The sacrifices of God are a broken spirit;
a broken and contrite heart, O God, you will not despise. Psalm 51:17
For this is what the high and exalted One says—
he who lives forever, whose name is holy:
“I live in a high and holy place,
but also with the one who is contrite and lowly in spirit,
to revive the spirit of the lowly
and to revive the heart of the contrite.” Isaiah 57:15
We were under great pressure, far beyond our ability to endure, so that we despaired of life itself. Indeed, we felt we had received the sentence of death. But this happened that we might not rely on ourselves but on God, who raises the dead. 2 Corinthians 1:8-9
Have you ever been broken before God? Really seriously broken. Emptied. Crushed. Poured out. Resource-less, alternative-less, compelled to simply fall before the Father. This spiritual brokenness is one of the most essential qualities of the Christian life.
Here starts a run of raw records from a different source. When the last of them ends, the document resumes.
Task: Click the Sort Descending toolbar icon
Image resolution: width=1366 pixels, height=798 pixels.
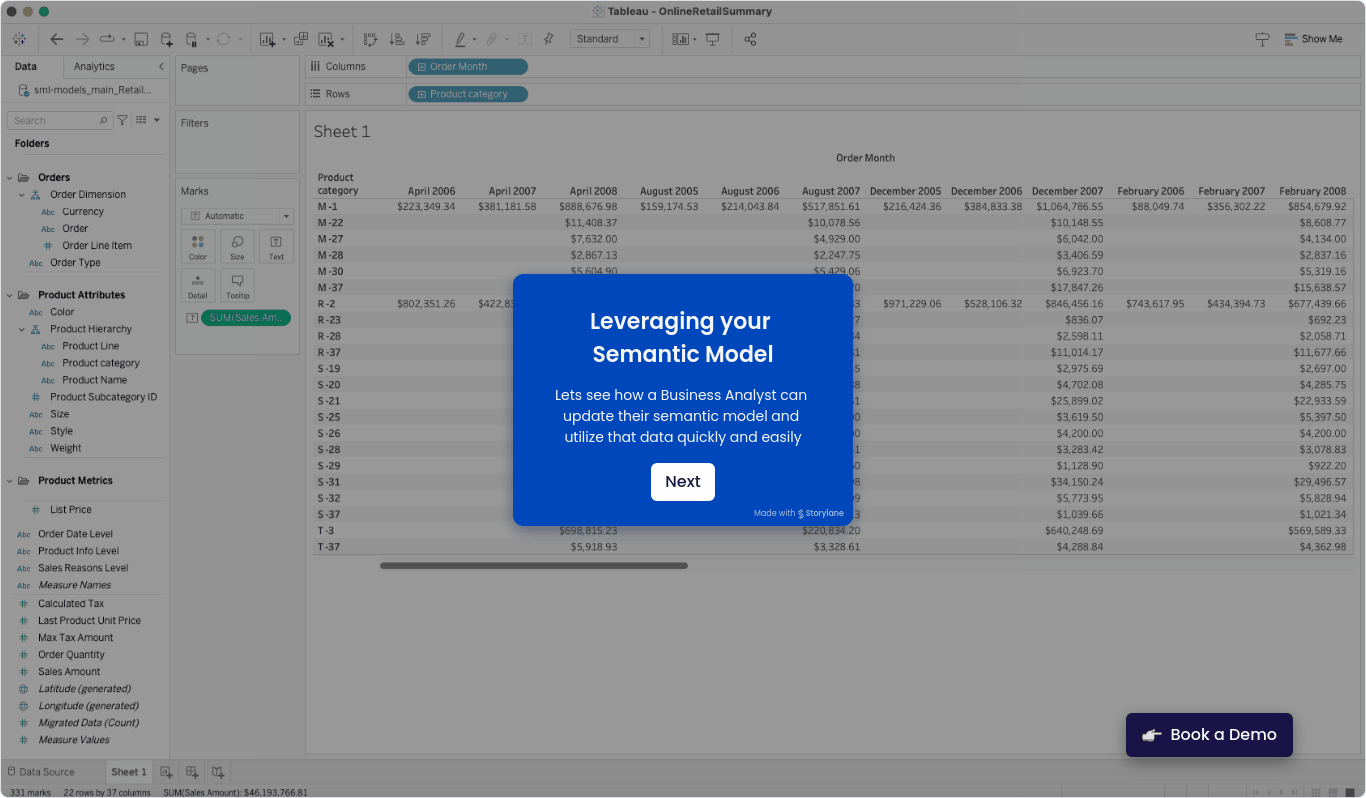Action: click(x=422, y=38)
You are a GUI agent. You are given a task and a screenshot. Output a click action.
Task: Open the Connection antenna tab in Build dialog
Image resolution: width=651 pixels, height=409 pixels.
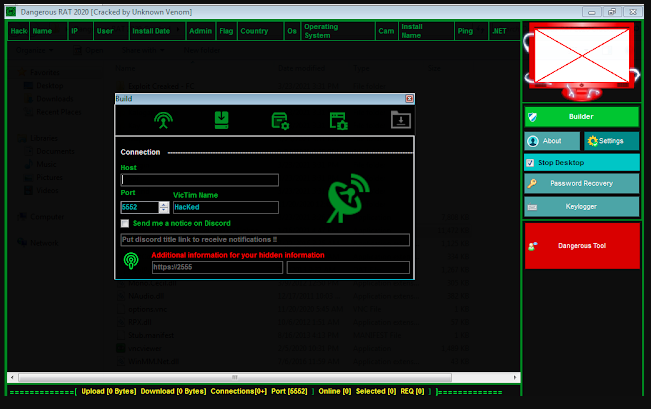pyautogui.click(x=162, y=121)
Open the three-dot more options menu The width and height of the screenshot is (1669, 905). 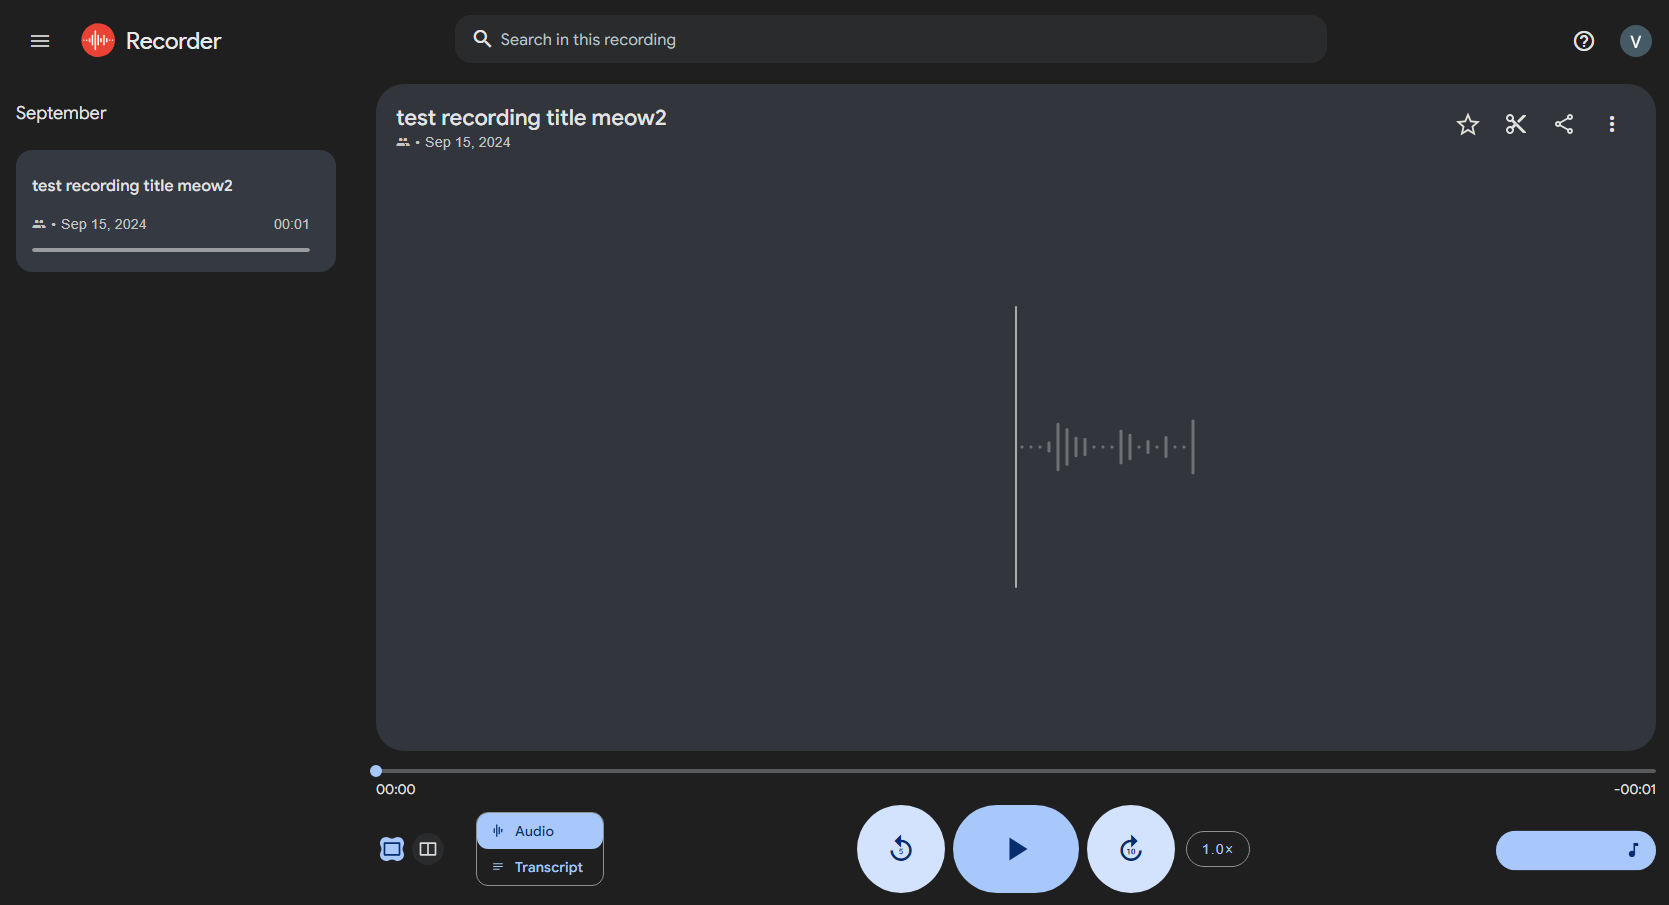(1611, 124)
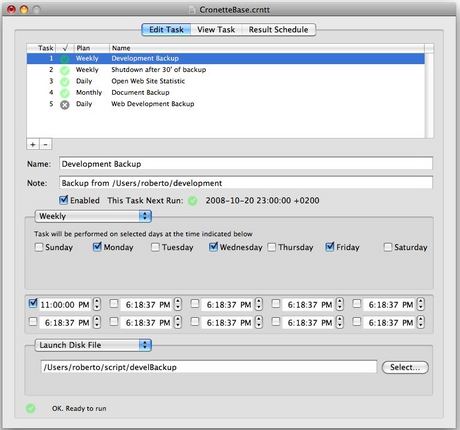Viewport: 460px width, 430px height.
Task: Toggle the 11:00:00 PM time slot checkbox
Action: [33, 303]
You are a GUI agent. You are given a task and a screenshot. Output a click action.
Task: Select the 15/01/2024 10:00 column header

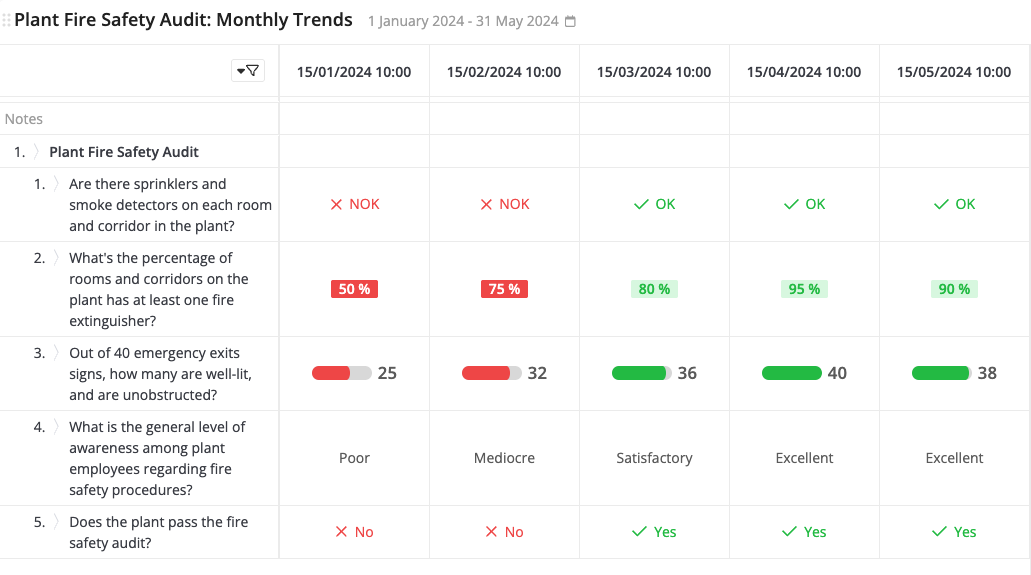tap(354, 72)
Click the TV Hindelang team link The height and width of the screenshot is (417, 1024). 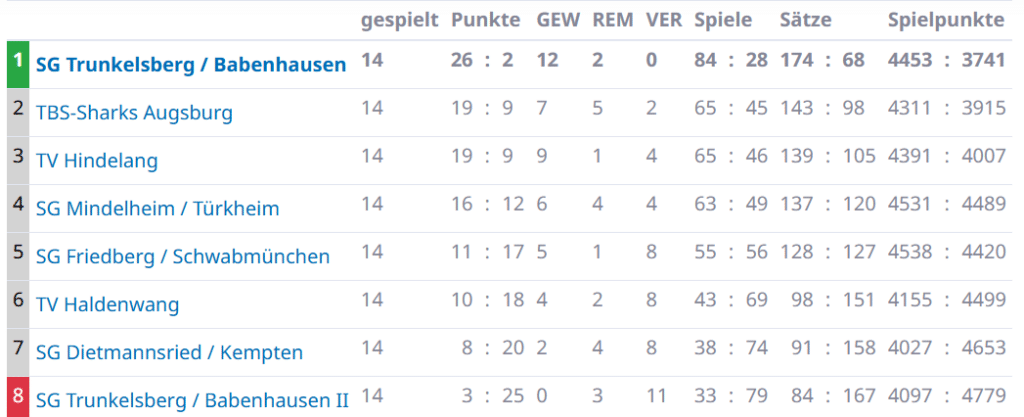coord(97,160)
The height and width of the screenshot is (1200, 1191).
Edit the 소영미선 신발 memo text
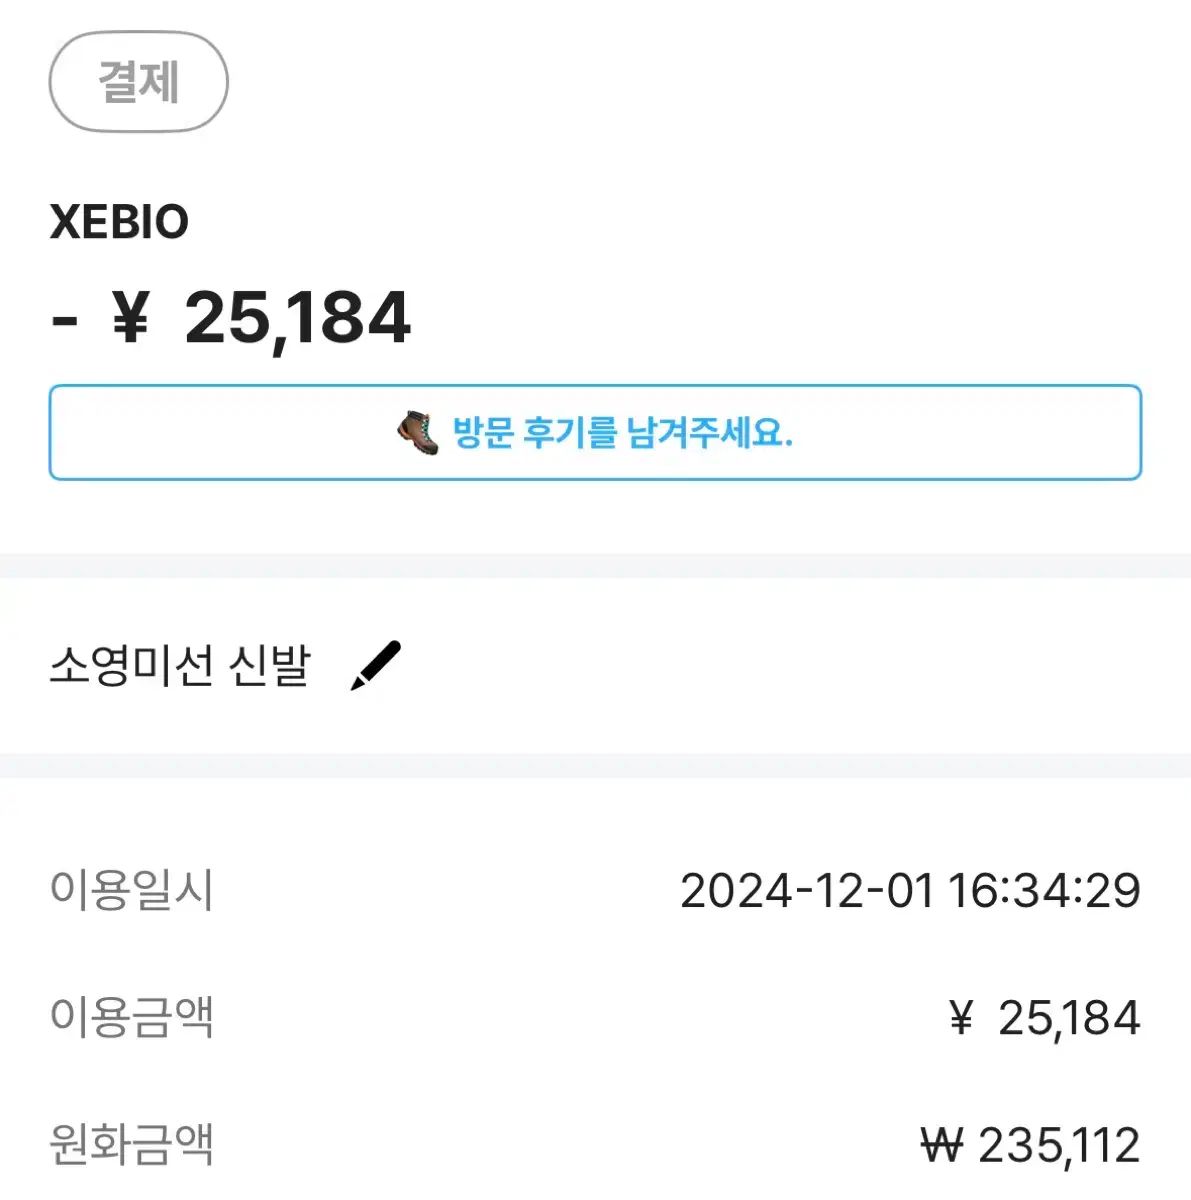point(180,665)
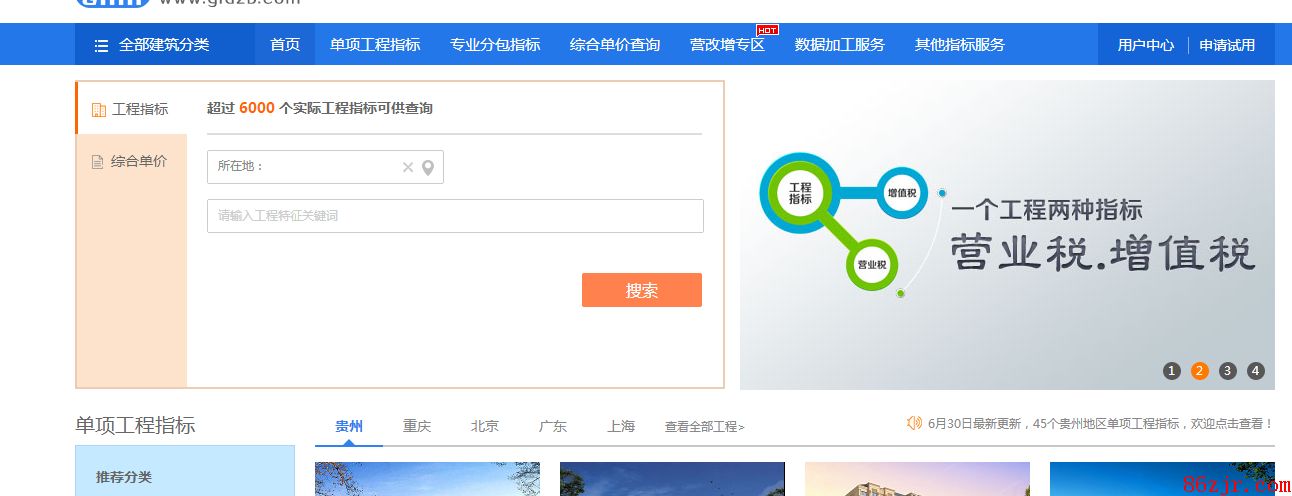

Here’s another question: have you ever been unbroken before him? You wouldn’t say proud, but just… “doing okay.” Having a pretty easy time lately. No real needs. No real thirst.
Brokenness can come in many ways, especially through these three major ones:
Conviction of sin: “Wretched man that I am! Who will deliver me from this body of death?” Romans 7:24
Sorrows: “Have mercy on me, LORD, for I am faint; heal me, LORD, for my bones are in agony. My soul is in deep anguish. How long, LORD, how long? …I am worn out from my groaning. All night long I flood my bed with weeping and drench my couch with tears. My eyes grow weak with sorrow; they fail because of all my foes.” Psalm 6:2-3, 6-7 (see also all of Psalm 6)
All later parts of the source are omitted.